Parseval's identity then reads \int_{-\pi}^{\pi} |f|^2 = 2\pi\sum_n |c_n|^2 —
the statement that a function and its spectrum carry the same total energy, the mathematical heart of
every equaliser, MP3 encoder and spectrum analyser. Abstractly, Parseval says a separable Hilbert space
is isometrically the coordinate space \ell^2: choose a basis and
every vector becomes its sequence of coefficients.
Theorem 3 — Riesz representation: a Hilbert space is its own dual
A bounded linear functional is a continuous linear "measurement"
f : H \to \mathbb{K}; together they form the
dual space
H^{*}. In a Hilbert space every such measurement has a startlingly concrete
form: it is just taking the inner product with one fixed vector.
Let H be a Hilbert space and
f \in H^{*} a bounded linear functional. Then:
- there is a unique y \in H with
f(x) = \langle x, y\rangle for all x;
- the norms match exactly: \|f\|_{H^{*}} = \|y\|_{H};
- the map f \mapsto y is a (conjugate-linear) isometric
isomorphism H^{*} \cong H — a Hilbert space is
canonically its own dual.
The vector y is built by Theorem 1. If f = 0
take y = 0. Otherwise the kernel M = \ker f is a
closed subspace with M \ne H, so
M^{\perp} contains a unit vector e — that is where
completeness and the projection theorem enter — and one checks that
y = \overline{f(e)}\,e does the job. Uniqueness is immediate: if
\langle x, y_1\rangle = \langle x, y_2\rangle for all
x, put x = y_1 - y_2 to get
\|y_1 - y_2\|^2 = 0.
This is a striking contrast with the wider world of
Banach spaces, where the
dual is usually a different space (the dual of \ell^1 is
\ell^\infty, and the dual of \ell^\infty is bigger
still). Only in a Hilbert space does H^{*} fold back onto
H itself. Self-duality is what lets us define adjoint operators
\langle Tx, y\rangle = \langle x, T^{*}y\rangle, and it is the reason the
bra \langle \psi| and the ket
|\psi\rangle of quantum mechanics are two faces of the same state.
Frigyes Riesz (1880–1956) was one of the founders of functional analysis, and this 1907 result — proved
independently the same year by Maurice Fréchet — was among the first to show that abstract Hilbert
space had teeth. The magic is that an arbitrary continuous linear rule, however it is
described, must secretly be an inner product with a single hidden vector. Infinitely many possible
"measurements" collapse to a choice of one direction to measure along.

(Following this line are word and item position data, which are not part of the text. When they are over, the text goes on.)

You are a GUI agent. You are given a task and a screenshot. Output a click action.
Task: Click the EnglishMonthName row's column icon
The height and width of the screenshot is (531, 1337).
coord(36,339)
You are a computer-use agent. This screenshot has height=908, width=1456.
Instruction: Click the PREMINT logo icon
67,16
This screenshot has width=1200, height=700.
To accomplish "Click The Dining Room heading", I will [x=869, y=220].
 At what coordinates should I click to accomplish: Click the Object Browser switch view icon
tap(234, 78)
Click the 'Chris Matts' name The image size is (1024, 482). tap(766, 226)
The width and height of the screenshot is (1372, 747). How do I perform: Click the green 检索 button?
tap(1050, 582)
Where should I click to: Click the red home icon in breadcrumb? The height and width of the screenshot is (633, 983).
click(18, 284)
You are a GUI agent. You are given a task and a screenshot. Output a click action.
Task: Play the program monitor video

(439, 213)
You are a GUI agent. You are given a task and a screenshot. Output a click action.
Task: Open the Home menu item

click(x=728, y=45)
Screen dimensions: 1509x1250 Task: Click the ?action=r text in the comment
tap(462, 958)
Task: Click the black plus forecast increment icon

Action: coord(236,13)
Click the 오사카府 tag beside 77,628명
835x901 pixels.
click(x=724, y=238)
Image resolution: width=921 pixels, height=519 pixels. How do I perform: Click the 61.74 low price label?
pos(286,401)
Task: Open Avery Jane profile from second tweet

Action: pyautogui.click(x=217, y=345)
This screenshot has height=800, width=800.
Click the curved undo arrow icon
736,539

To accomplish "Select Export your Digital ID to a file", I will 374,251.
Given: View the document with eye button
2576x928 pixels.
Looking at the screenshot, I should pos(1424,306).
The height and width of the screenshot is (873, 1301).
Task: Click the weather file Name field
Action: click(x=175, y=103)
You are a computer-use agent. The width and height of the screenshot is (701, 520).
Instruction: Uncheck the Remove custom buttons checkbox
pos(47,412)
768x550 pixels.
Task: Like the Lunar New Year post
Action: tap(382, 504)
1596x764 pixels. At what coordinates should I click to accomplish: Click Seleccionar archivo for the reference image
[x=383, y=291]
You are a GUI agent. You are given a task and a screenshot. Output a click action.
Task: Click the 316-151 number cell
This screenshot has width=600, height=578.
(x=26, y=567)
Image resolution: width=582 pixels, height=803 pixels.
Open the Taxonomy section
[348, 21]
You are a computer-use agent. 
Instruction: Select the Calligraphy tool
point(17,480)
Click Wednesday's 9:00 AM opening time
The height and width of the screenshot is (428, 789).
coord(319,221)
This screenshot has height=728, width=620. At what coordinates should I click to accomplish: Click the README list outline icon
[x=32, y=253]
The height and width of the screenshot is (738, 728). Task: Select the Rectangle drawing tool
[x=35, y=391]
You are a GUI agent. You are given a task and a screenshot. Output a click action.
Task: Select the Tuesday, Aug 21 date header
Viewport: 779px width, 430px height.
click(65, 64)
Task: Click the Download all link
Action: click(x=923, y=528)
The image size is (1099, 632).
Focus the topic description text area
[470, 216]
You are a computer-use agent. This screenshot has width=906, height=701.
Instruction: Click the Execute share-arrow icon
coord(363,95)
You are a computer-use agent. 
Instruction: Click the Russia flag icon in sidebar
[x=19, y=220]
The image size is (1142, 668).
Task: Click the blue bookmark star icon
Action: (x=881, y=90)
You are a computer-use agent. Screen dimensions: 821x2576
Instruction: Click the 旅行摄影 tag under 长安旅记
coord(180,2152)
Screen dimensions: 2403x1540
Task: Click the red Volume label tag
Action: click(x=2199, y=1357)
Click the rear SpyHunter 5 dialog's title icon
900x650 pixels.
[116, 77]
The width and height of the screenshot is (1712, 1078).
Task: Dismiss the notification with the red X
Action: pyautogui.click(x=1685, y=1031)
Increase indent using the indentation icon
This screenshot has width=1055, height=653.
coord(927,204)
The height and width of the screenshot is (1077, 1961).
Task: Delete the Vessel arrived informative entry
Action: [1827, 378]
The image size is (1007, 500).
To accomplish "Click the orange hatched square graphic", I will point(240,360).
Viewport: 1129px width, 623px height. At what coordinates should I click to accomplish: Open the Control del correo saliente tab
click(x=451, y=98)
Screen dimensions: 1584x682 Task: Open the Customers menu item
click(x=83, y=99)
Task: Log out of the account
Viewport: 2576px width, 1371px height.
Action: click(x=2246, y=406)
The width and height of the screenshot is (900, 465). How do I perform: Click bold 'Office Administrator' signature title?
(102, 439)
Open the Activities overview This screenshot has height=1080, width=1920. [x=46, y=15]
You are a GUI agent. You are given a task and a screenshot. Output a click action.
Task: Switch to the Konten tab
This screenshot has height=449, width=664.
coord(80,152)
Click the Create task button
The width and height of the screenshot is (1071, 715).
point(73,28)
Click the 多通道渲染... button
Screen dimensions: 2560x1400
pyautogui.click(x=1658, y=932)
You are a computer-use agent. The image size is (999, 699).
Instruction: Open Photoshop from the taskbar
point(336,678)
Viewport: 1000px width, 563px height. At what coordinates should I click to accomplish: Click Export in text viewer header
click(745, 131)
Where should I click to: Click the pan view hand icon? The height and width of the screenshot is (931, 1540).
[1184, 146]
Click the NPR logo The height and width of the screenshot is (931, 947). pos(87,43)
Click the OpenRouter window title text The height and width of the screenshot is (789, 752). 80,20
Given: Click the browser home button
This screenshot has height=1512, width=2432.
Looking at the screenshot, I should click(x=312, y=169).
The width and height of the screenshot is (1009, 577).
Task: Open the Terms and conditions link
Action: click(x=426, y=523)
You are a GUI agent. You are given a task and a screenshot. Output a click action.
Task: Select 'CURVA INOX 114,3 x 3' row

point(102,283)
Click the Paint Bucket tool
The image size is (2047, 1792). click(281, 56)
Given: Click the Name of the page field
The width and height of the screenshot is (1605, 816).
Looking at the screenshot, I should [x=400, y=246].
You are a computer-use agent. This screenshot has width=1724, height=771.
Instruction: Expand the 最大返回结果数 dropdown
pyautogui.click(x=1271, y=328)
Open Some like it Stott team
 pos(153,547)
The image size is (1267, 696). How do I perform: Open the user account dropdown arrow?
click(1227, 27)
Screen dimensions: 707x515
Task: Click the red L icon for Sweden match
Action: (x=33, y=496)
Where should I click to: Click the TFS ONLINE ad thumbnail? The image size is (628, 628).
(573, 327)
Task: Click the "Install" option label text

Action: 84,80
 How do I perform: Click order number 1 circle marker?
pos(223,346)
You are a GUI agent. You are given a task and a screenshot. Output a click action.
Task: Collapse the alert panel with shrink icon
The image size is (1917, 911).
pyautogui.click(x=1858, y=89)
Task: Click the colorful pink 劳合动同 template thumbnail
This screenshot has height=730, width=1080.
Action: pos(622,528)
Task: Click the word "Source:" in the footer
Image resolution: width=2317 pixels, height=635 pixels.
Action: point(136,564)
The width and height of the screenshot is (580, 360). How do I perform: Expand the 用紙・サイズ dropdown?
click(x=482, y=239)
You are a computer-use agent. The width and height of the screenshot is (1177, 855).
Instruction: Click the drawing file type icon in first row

It also quietly powers the rest of analysis. The existence of weak solutions to
partial differential equations (the Lax–Milgram theorem) is Riesz representation wearing a coat; so is
the existence of conditional expectation in probability, which is literally an
orthogonal projection in L^2. Once you see a Hilbert space, you start seeing
"drop a perpendicular" everywhere.
The three theorems, in one breath
Everything above rests on the single fact that a Hilbert-space norm knows angles. From it:
-
Projection — closed convex sets have unique nearest points, and
H = M \oplus M^{\perp}. (Best approximation, least squares.)
-
Fourier series — x = \sum_n \langle x, e_n\rangle e_n with
Bessel's inequality \sum|\hat{x}_n|^2 \le \|x\|^2 and, for a basis,
Parseval \|x\|^2 = \sum|\hat{x}_n|^2. (Signal decomposition.)
-
Riesz — f(x) = \langle x, y\rangle,
\|f\| = \|y\|, so H^{*} \cong H. (Self-duality,
adjoints, quantum bra–ket.)
A Banach space gives you none of these for free. That gap — closed by the parallelogram law — is the
whole reason Hilbert spaces sit in a class of their own.